**EXERCISE:**
Reproduce the passage on Bayes Impact below, everything from "Bayes Impact's slogan" down to "famous seed accelerator.", word for word.

**SELECTED EXTRACT:**
Bayes Impact
- Company type: Non-profit organization
- Industry: Social entrepreneurship
- Founded: 2014; 12 years ago
- Founder: Paul Duan, Eric Liu, Pascal Corpet
- Headquarters: San Francisco, California, United States
- Website: www.bayesimpact.org/en/

= Bayes Impact =

Non-profit organization

Bayes Impact is a non-profit organization, founded by Paul Duan, Eric Liu, and Pascal Corpet. Initially launched in the US in 2014, Bayes Impact started several projects throughout the world and especially in Europe.

Bayes Impact's mission is to use technology (artificial intelligence, data science) to tackle social issues at scale.

Bayes Impact's slogan is "Empowering people at scale".

==History==
Launched in April 2014 in San Francisco, a few months later Bayes Impact was one of the first nonprofits to be admitted to Y Combinator, one of the Silicon Valley's most famous seed accelerator.

Stored data entries:
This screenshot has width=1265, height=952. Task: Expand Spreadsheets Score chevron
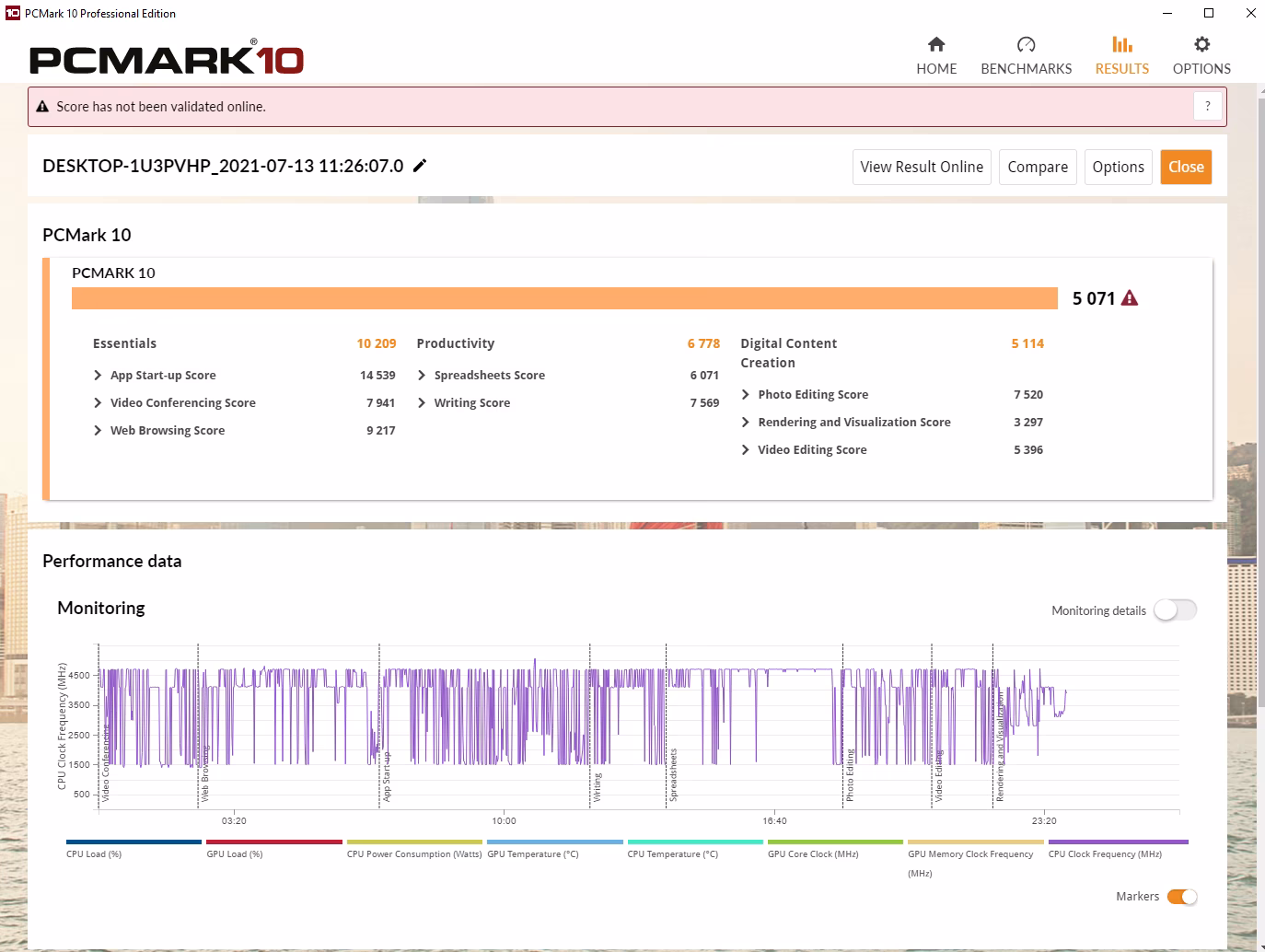(x=422, y=375)
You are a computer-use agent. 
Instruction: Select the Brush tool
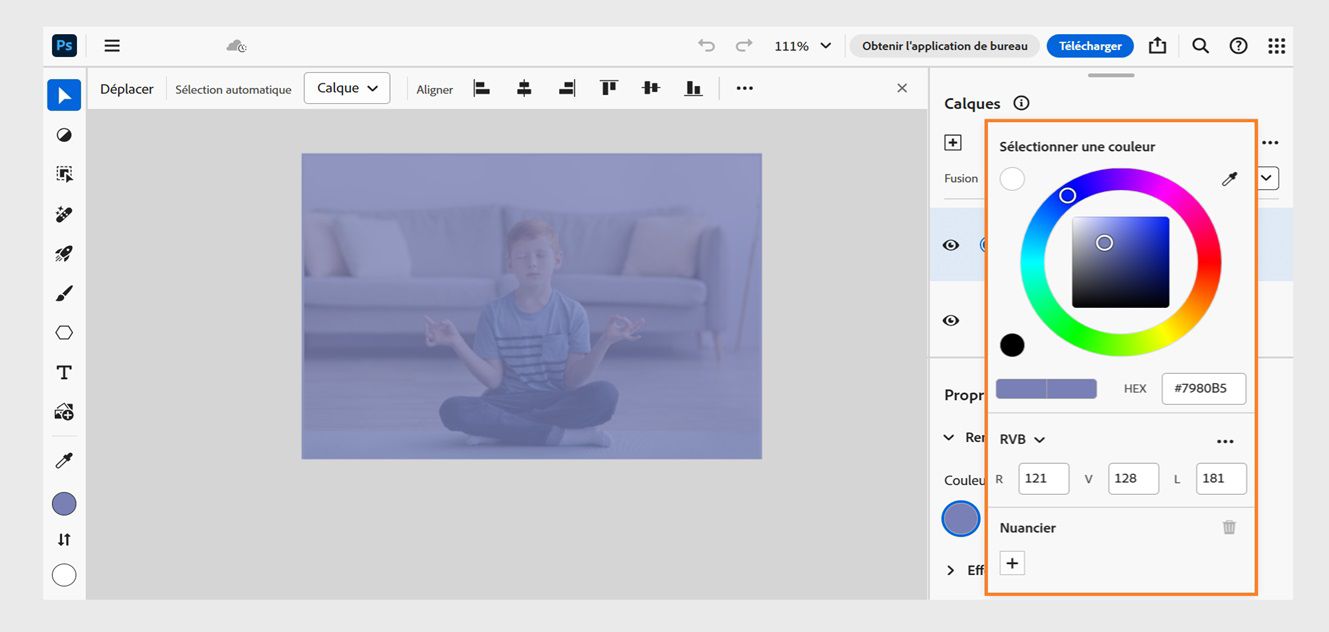coord(64,294)
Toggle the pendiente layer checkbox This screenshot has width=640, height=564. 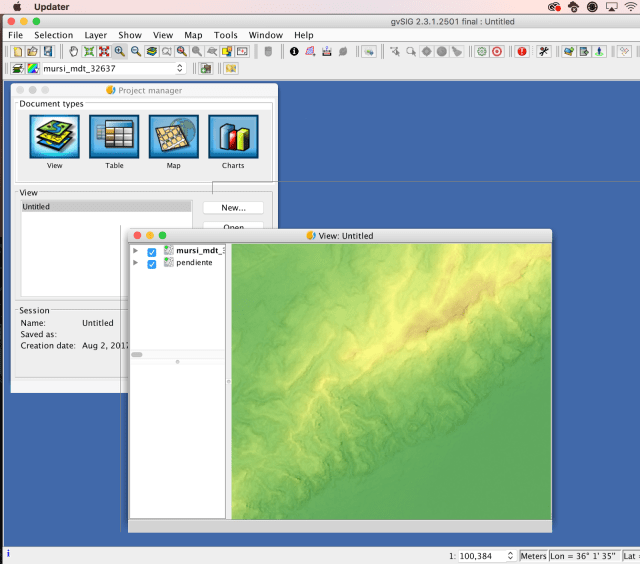[152, 264]
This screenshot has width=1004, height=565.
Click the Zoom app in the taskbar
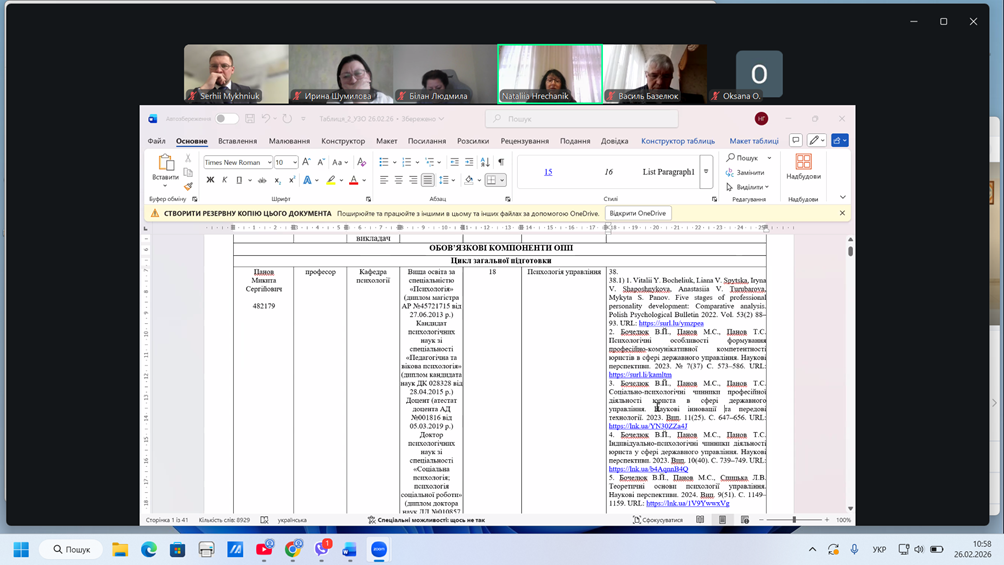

**WRITTEN SOLUTION:**
Bayes Impact's slogan is "Empowering people at scale".

==History==
Launched in April 2014 in San Francisco, a few months later Bayes Impact was one of the first nonprofits to be admitted to Y Combinator, one of the Silicon Valley's most famous seed accelerator.